I’ve written previously in detail about Microsoft’s approach to labeling, including Sensitivity and automatic labeling. In the not-too-distant future I’ll post about some other solutions and approaches.
Bonus Round: Driving multiple processes with Data Centric Audit & Protection
As I mentioned at the top, I have a lot of conversations with customers about data security and compliance. However, if you haven’t guessed by now, those words can have slightly different meanings to different teams, and the purpose of classifying content may vary from team to team.
Let’s start with a basic set of files, and their contents spelled out.
The first thing anyone might say is, “holy cow we need to label this,” like so.
Yay! Now we’ve labeled our content. Anyone handling this content will know, hopefully, that sensitive content might require more care in sharing, proprietary should get out to the public or a competitor, and non-sensitive maybe it’s not a big deal if it leaks.
Larger organizations will have a formal classification scheme for classifying data; the above three-layer nomenclature is just an example. Some organizations have additional classifications, others, different names. For optimal performance, inform your users what these terms mean, and when to use them.
All that aside, labeling content in itself is inconsequential. It’s what we do once a label has been applied, that counts.
An information security person might look at these labels and say, “we need an information policy that limits Sensitive data to be opened up on company devices, and Proprietary data needs to prevent access unless on the company network”.
A records management person might say, “I’m less concerned with sensitivity – I want to make sure we don’t retain credit cards and socials longer than necessary, and I don’t care about birthdays, but we do need to hold onto home addresses and phone numbers for regulatory reasons, and the Employeer Resource Groupss, just in case a dispute comes up.”
Voila – retention labels.

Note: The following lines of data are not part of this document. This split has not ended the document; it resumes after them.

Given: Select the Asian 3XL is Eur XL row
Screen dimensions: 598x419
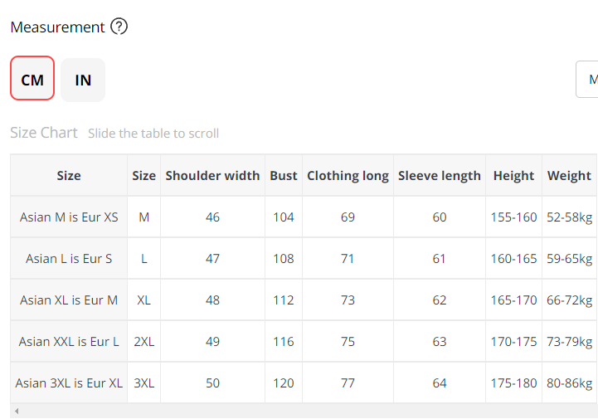Looking at the screenshot, I should [69, 382].
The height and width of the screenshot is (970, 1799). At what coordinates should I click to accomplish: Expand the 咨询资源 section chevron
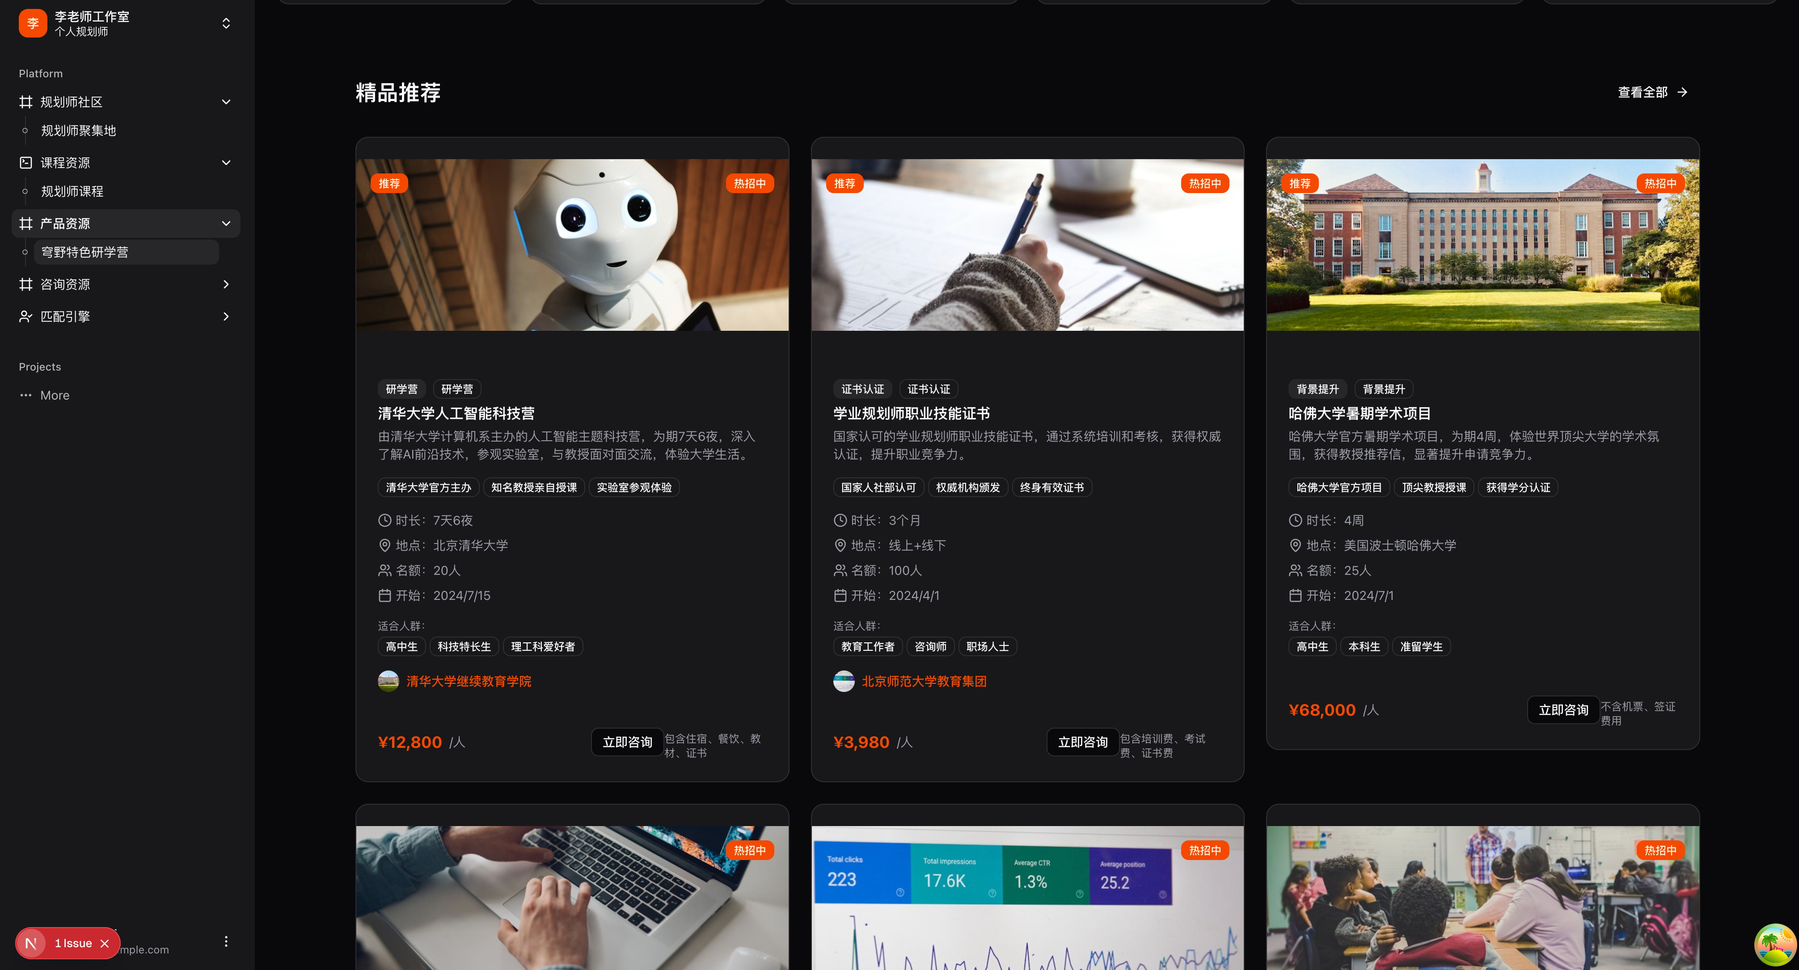(226, 284)
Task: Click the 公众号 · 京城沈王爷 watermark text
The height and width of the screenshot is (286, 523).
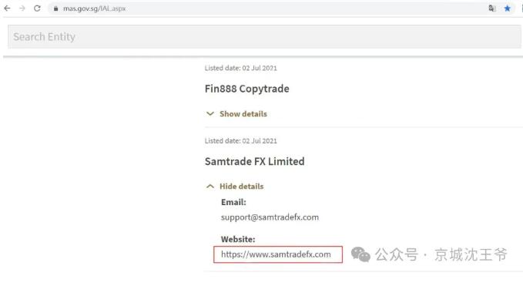Action: (x=441, y=254)
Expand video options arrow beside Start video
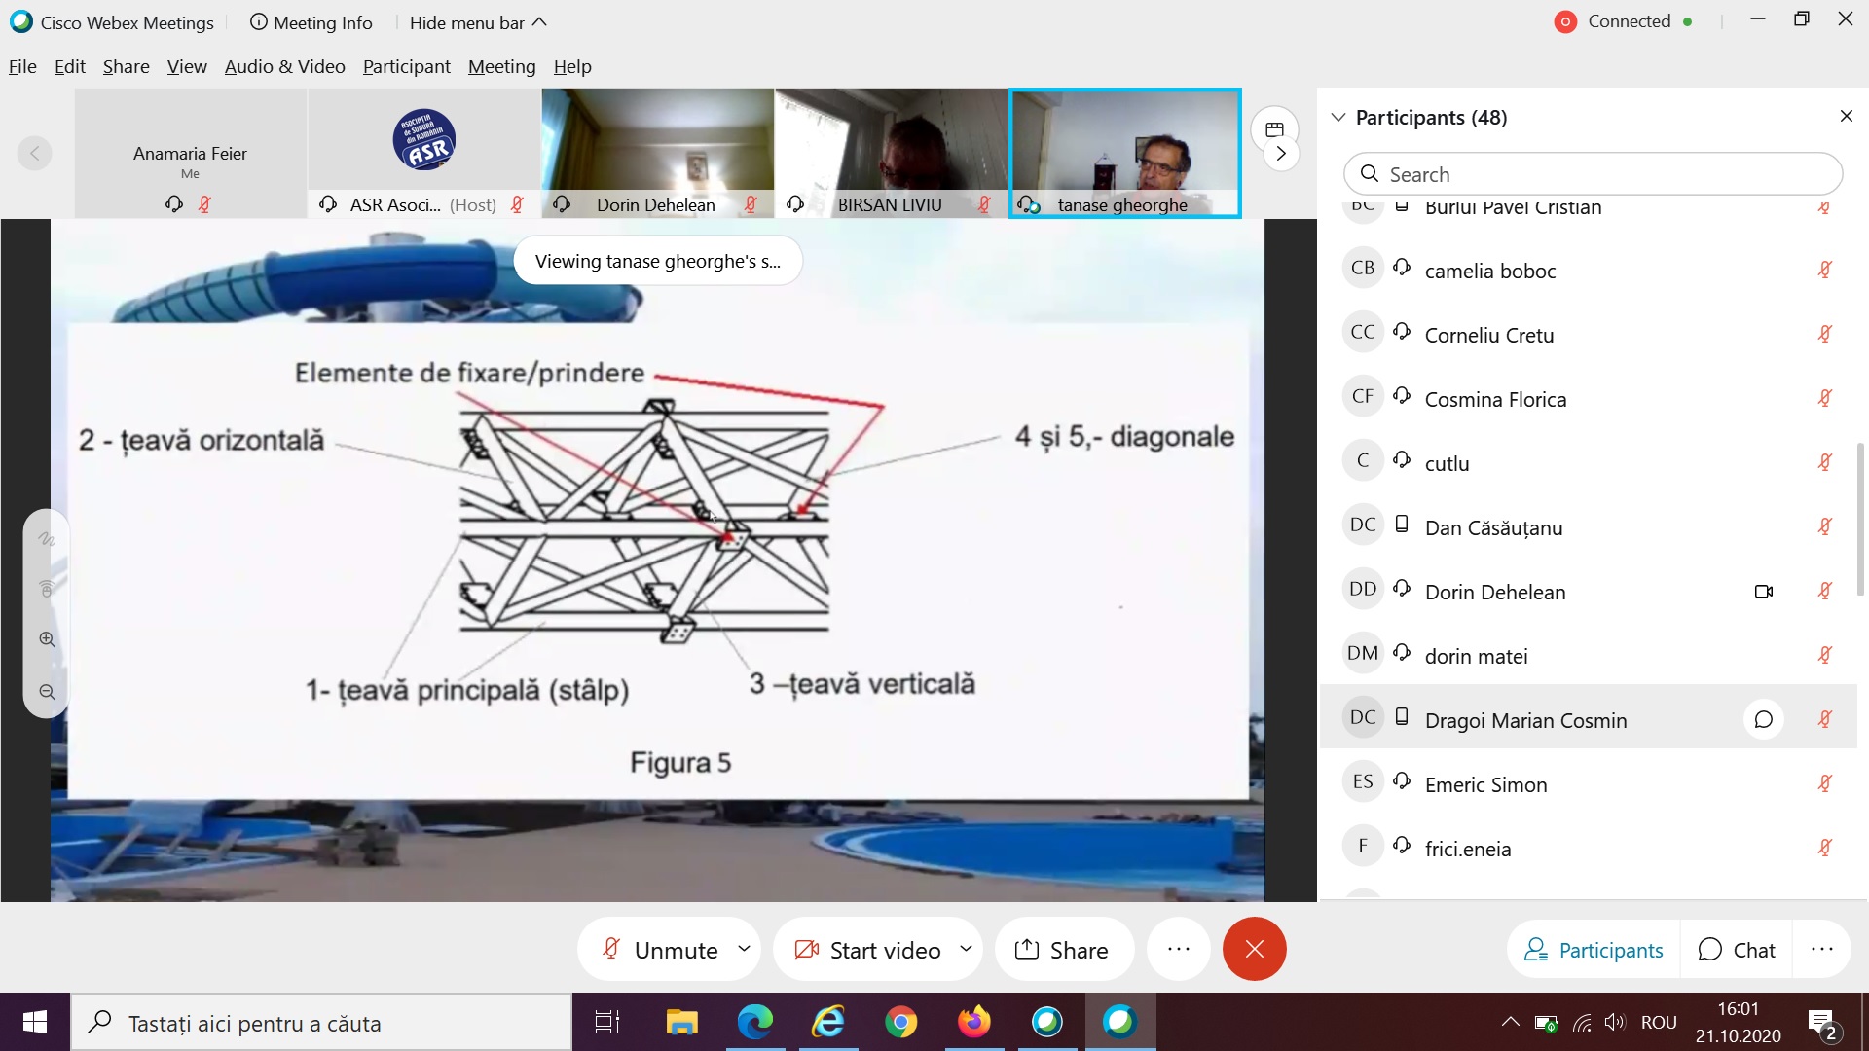The image size is (1869, 1051). pyautogui.click(x=966, y=948)
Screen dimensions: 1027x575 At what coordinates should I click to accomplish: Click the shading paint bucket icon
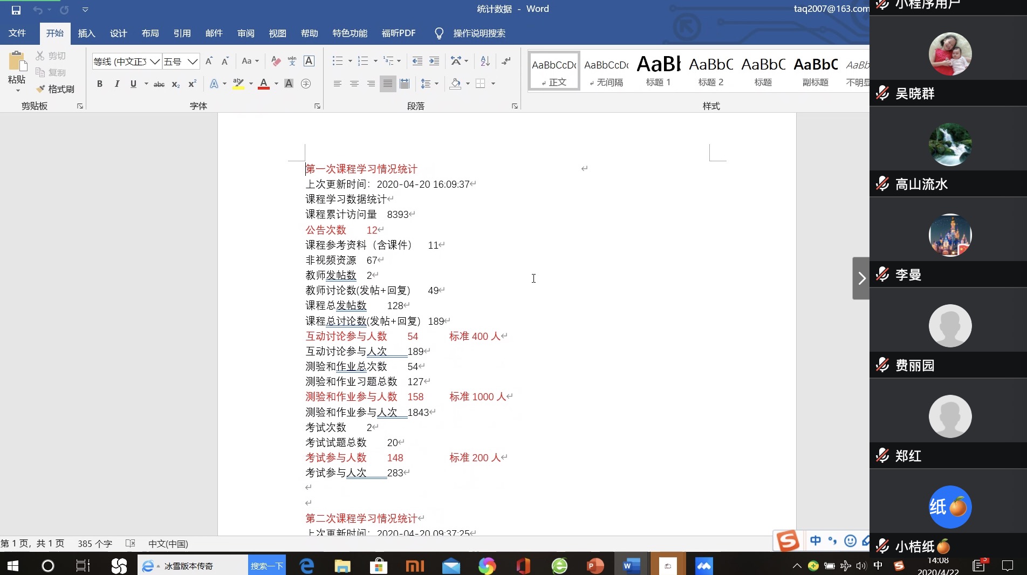[x=456, y=84]
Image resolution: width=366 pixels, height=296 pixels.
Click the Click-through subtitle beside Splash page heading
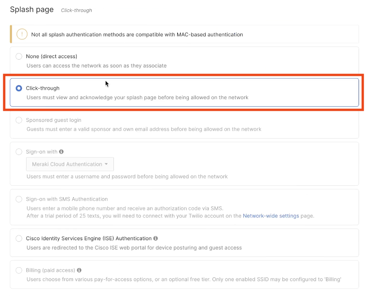(76, 10)
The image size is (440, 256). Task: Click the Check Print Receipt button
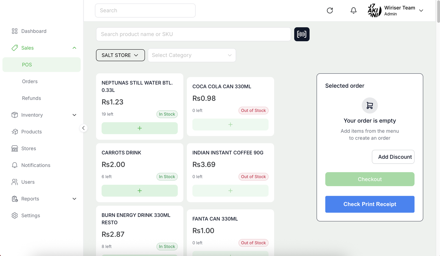coord(370,204)
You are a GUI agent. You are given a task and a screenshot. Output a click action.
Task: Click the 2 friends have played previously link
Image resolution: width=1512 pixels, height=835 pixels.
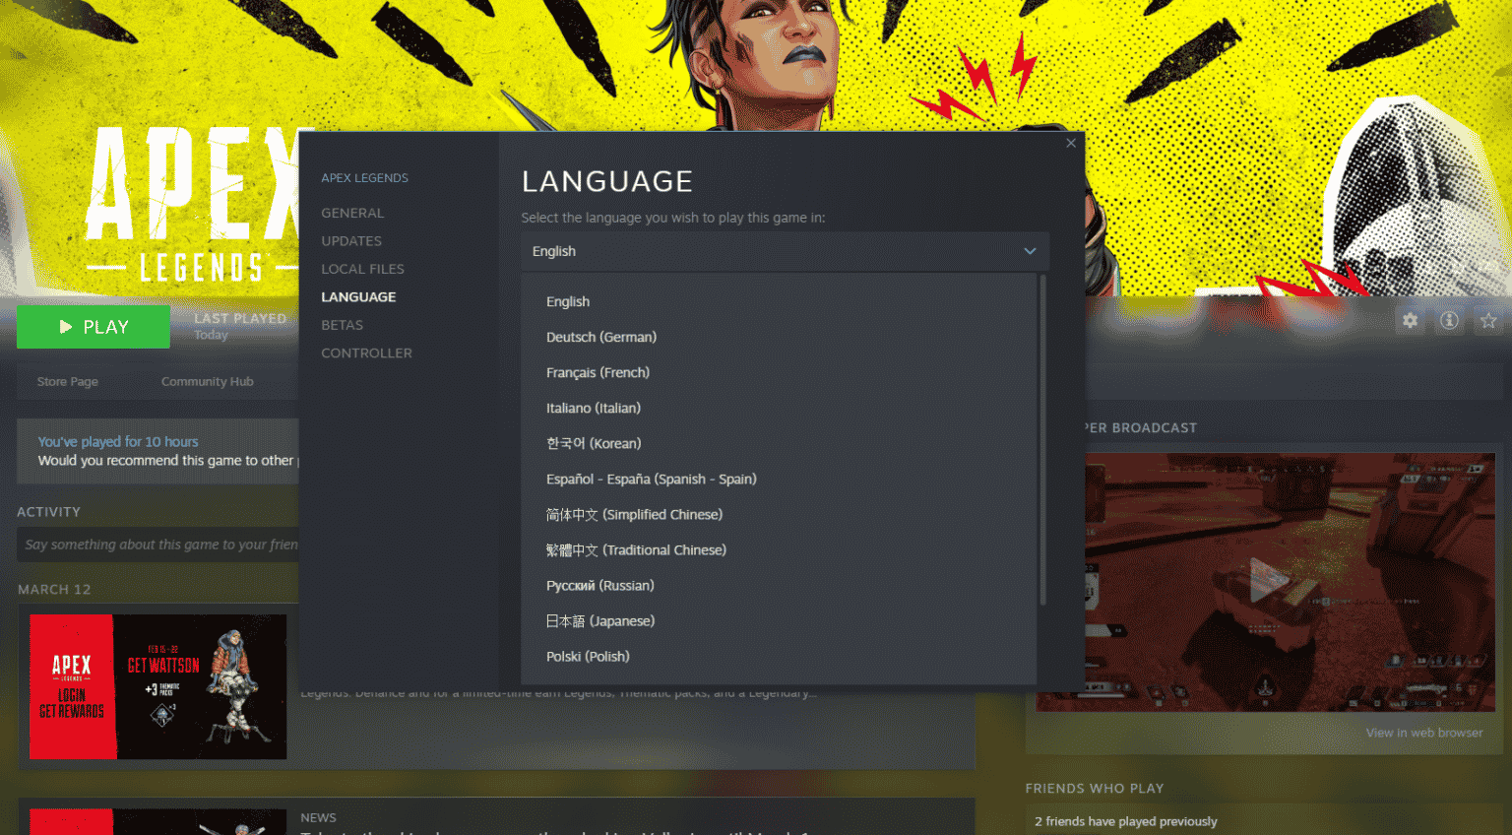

Remember the difference? In any case now we’re applying two labels based on the data in this content, because we are Data-Centric.
That’s great. But then comes along the Privacy Officer, who says, “we need to be concerned about Data Subject Access Requests. What if lil’ Joey Smith-Jones files a Right to be Forgotten request?”
We can identify what those requirements amount to, and label content something like “DSAR” to help us find it later.
So now we have that label. We have three different labels, supporting or driving multiple processes.
If we were relying on folders to organize these files, we’d have multiple, redundant folders:
. . .and so on. At least with labels, these files can all live in the same place. If we add various controls and processes based on their labels, we’ve automated outcomes, and if we further automate the labeling itself, based on the data in the content, we have a robust, scalable, repeatable classification scheme that meets our needs to security, retention, and privacy.